_EXERCISE INSTRUCTIONS_
Print the lines of the entries below from the one with "You are a computer-use" through the final line, exactly as they appear. The pictures are not part of the copy.
═══ DATA UNDER STUDY
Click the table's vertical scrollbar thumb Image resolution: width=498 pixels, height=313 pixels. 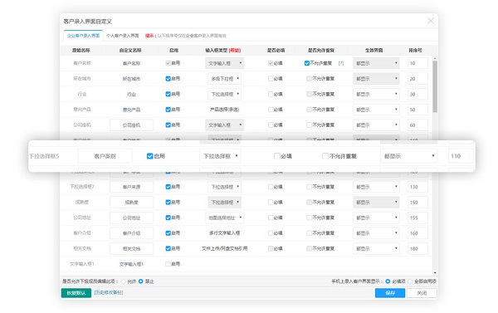point(435,86)
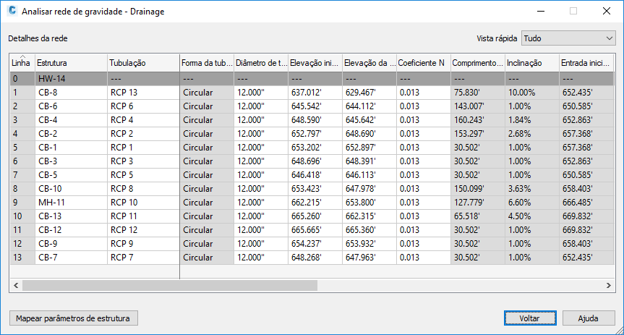
Task: Click the Ajuda button
Action: point(588,318)
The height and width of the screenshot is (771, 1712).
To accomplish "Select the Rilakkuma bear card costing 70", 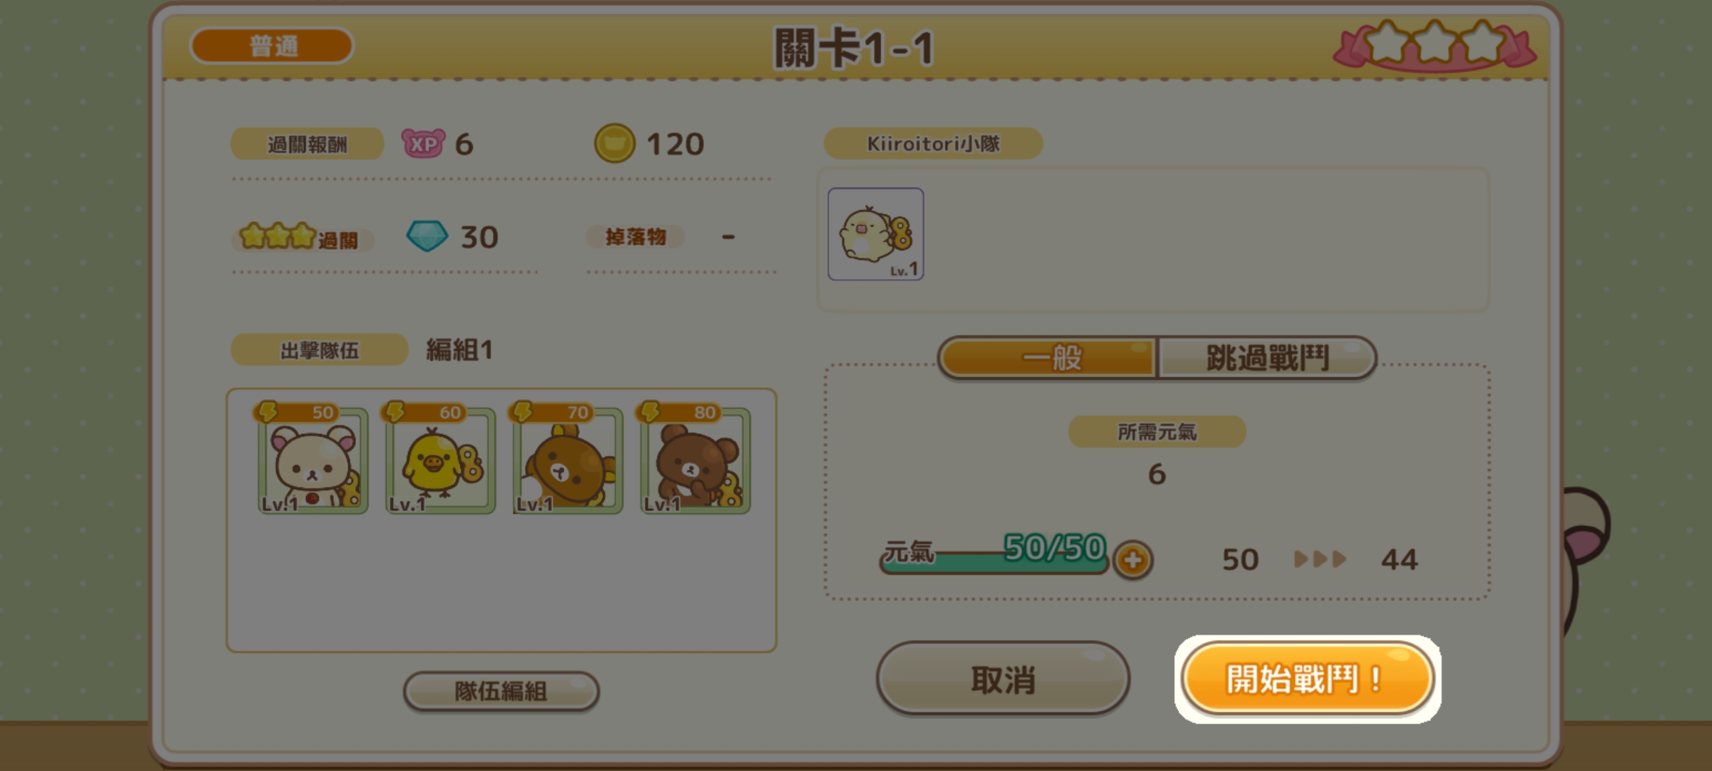I will [567, 458].
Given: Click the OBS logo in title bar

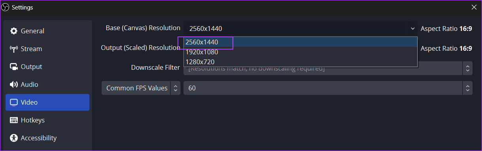Looking at the screenshot, I should [x=6, y=7].
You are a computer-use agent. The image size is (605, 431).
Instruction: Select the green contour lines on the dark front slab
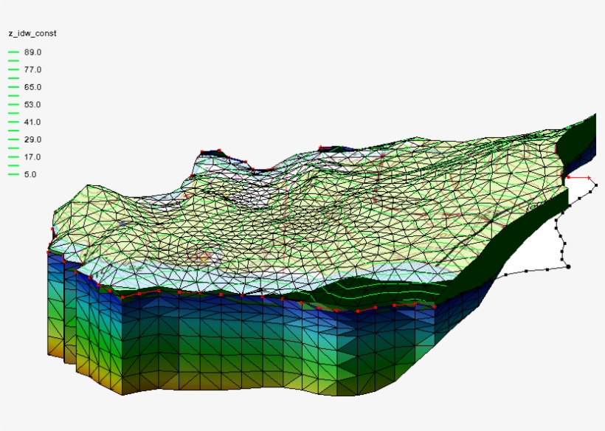tap(369, 292)
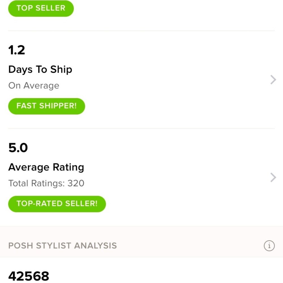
══════
_TASK OUTPUT_
You are a computer-use agent. The image size is (605, 431).
Instruction: Select the green contour lines on the dark front slab
tap(369, 292)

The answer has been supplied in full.